Today, there’s a long list of apps and services that sit at the intersection of fitness and mobile technology and leverage everything from social dynamics and behavioral economics to Quanitifed Self-inspired tracking to motivate us to be more active and drop a few pounds. There’s Lift, Nike+, Basis, RunKeeper, Runtastic, Fitocracy, Endomondo and MyFitnessPal — the list goes on and on.
Rather than simply adding another me-too product to an already-crowded space, two former Microsoft product managers launched Cody earlier this year to offer an experience they think has been missing from the world of mobile fitness. Co-founders Pejman Pour-Moezzi and Paul Javid tell us that the majority of fitness apps today tend to cater to hardcore fitness enthusiasts, who get a lot of mileage out of wearable gadgets and obsessive data-tracking.
By nature, many of these products revolve around activities where GPS and accelerometer-based tracking and metrics really come in handy, like running and cycling. Of course, not everyone wants to track every second of their day or exercise routine, is wearing a Fuel Band (or some alternative thereof) or is an avid runner.
Rather than targeting hardcore Quantified Selfers or focusing on running, Cody is going after casual fitness enthusiasts by emphasizing sharing rather than tracking and by building an experience that’s more reminiscent of Instagram and Vine than RunKeeper and Nike+. On Cody, users can add photos, videos, tag their location and leave status updates — actions aimed at making it easy to share the story of their daily fitness routines, rather than the metrics.
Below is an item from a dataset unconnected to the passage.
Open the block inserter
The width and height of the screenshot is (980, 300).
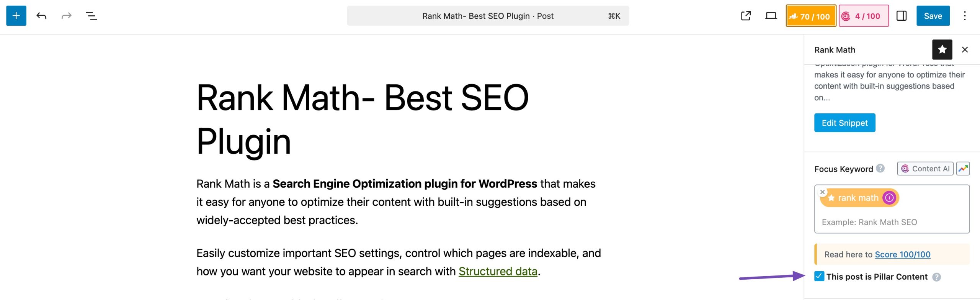coord(16,16)
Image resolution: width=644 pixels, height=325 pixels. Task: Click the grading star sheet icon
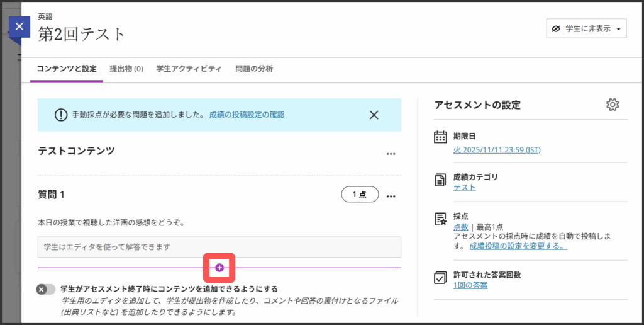(440, 219)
Users can log and share workouts across a range of categories, like Crossfit, Yoga, Barre, weightlifting, walking, running and cycling, and 70 percent of the workouts logged fall outside of running and cycling, the co-founders tell us.
“One of the things we want to tap into is the group-fitness movement,” Javid says, “which happens to be one of the fastest growing segment in fitness.” The goal instead is to create a mobile experience that people don’t just open when they have something to track. Since launch, Cody has seen a lot of activity around group-fitness categories, like CrossFit, Yoga and Barre, but 85 percent of user sessions on Cody don’t even include a workout, he explains.
By allowing users to describe their workout, follow their friends and top users — along with commenting on their status updates — and by recommending articles and offering tips, Cody is building a social fitness experience that centers around consumption. The app also incorporates some familiar tracking features, allowing users to review past performance and view personal highlights in graphical layouts and swipe through a calendar of each of your activities, while filling out their personal profile that is shown to others in the network.
While there’s value in being able to browse through a shared workout feed to check in on what your friends are doing, a key part of creating a social fitness experience and a “fitness graph” like this is discovery. And up until now, that’s largely been missing from Cody. But today, Cody is adding a new feature called “Explore,” which makes it easier to discover people and workouts, and browse through other Crossfitters, yogis and weightlifters with one tap.
Explore intends to make it easier to find and follow people by grouping them into categories, so that you can search and discover workout pals by activity, Featured Users or Featured hashtags, like “#5K,” for example. Like Edomondo and other apps, Cody has also set out to add value to its fitness network by acting as a virtual coach.
After users download the app, they’re asked to identify their goals, whether that be running 10 miles or reducing a little bit of stress, which Cody uses to surface content and tips relevant to those goals. Now, with its Explore feature, Cody is adding another piece of the puzzle in pursuit of being able to more accurately recommend friends, workouts, information and venues based on their activity and interests.
It’s a similar path to the one followed by Twitter and Foursquare — the more data it has on you, your friends, your favorite workouts and workout spots, the better it can help you find people you’ll enjoy meeting, following or working out with, and content that better helps you meet your goals.
By providing a familiar Instagram-like feed and Twitter-inspired Hashtags in a clean, simple design, Cody is reducing some of the friction less hardcore fitness enthusiasts might experience at the thought of downloading another fitness app. If Cody can successfully strike content deals with top fitness publications to offer quality fitness content and offer support for various fitness-tracking health gadgets, there are plenty of ways for Cody to incentivize potential customers.
Furthermore, Cody hasn’t yet settled on a business model, but by, say, offering top yoga instructors the ability to post five-minute instructional videos in an activity feed that users can access for a fee or by allowing local gyms to create profiles and target in-stream ads (a la Twitter) at local exercisers, it has some potentially cool opportunities to begin monetizing, while adding value for local businesses and instructors.
However, with Fitocracy already offering a popular, fitness-dedicated social network and with the bevy of fitness apps out there that have a running head-start, Cody has its work cut out. Apps like Runkeeper already have sizable user bases and data pools to work with, and it wouldn’t be a stretch to imagine them putting that to use to enhance the discovery experience at some point down the road.
Cody is off to a great start, and while the road ahead is a steep one, by targeting more casual exercisers, focusing on adding value to the social, mobile fitness experience and catering to a wider range of activities, it may be able to find its niche in a crowded market.